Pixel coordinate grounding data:
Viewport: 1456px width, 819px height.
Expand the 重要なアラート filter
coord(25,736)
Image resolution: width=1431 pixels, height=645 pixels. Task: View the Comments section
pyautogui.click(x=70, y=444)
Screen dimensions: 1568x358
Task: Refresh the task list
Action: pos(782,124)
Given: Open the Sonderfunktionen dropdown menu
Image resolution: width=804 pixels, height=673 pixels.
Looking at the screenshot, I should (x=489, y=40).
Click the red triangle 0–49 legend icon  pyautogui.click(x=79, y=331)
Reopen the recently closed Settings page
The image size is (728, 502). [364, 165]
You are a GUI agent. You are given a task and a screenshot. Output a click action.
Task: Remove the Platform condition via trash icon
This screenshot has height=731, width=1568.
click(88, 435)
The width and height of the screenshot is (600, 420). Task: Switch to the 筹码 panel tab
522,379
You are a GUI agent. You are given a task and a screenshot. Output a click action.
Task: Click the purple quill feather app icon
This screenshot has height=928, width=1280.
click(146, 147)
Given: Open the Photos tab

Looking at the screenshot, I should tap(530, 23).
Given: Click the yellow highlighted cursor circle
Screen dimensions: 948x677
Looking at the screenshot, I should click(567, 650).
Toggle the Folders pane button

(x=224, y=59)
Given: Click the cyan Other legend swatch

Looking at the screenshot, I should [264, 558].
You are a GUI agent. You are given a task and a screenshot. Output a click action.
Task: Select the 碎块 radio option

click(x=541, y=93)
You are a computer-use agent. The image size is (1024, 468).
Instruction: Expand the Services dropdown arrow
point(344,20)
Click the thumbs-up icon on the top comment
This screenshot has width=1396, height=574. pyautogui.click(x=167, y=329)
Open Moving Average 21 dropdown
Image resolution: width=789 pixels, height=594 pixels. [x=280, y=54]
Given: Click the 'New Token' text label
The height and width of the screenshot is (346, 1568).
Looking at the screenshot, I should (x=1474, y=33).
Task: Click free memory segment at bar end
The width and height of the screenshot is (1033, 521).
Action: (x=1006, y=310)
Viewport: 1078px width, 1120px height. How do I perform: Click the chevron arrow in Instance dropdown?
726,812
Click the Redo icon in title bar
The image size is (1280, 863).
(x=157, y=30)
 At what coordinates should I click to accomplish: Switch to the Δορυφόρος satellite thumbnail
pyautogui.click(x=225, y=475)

■ Problem description: Say each line again exactly as it appears above.

■ Output below:
Viewport: 1456px width, 819px height.
Expand the 重要なアラート filter
coord(25,736)
Image resolution: width=1431 pixels, height=645 pixels. Task: View the Comments section
pyautogui.click(x=70, y=444)
Screen dimensions: 1568x358
Task: Refresh the task list
Action: pos(782,124)
Given: Open the Sonderfunktionen dropdown menu
Image resolution: width=804 pixels, height=673 pixels.
Looking at the screenshot, I should (x=489, y=40).
Click the red triangle 0–49 legend icon  pyautogui.click(x=79, y=331)
Reopen the recently closed Settings page
The image size is (728, 502). [364, 165]
You are a GUI agent. You are given a task and a screenshot. Output a click action.
Task: Remove the Platform condition via trash icon
This screenshot has height=731, width=1568.
click(88, 435)
The width and height of the screenshot is (600, 420). Task: Switch to the 筹码 panel tab
522,379
You are a GUI agent. You are given a task and a screenshot. Output a click action.
Task: Click the purple quill feather app icon
This screenshot has height=928, width=1280.
click(146, 147)
Given: Open the Photos tab

Looking at the screenshot, I should tap(530, 23).
Given: Click the yellow highlighted cursor circle
Screen dimensions: 948x677
Looking at the screenshot, I should click(567, 650).
Toggle the Folders pane button

(x=224, y=59)
Given: Click the cyan Other legend swatch

Looking at the screenshot, I should [264, 558].
You are a GUI agent. You are given a task and a screenshot. Output a click action.
Task: Select the 碎块 radio option

click(x=541, y=93)
You are a computer-use agent. The image size is (1024, 468).
Instruction: Expand the Services dropdown arrow
point(344,20)
Click the thumbs-up icon on the top comment
This screenshot has width=1396, height=574. pyautogui.click(x=167, y=329)
Open Moving Average 21 dropdown
Image resolution: width=789 pixels, height=594 pixels. [x=280, y=54]
Given: Click the 'New Token' text label
The height and width of the screenshot is (346, 1568).
Looking at the screenshot, I should (x=1474, y=33).
Task: Click free memory segment at bar end
The width and height of the screenshot is (1033, 521).
Action: (x=1006, y=310)
Viewport: 1078px width, 1120px height. How do I perform: Click the chevron arrow in Instance dropdown?
726,812
Click the Redo icon in title bar
The image size is (1280, 863).
(x=157, y=30)
 At what coordinates should I click to accomplish: Switch to the Δορυφόρος satellite thumbnail
pyautogui.click(x=225, y=475)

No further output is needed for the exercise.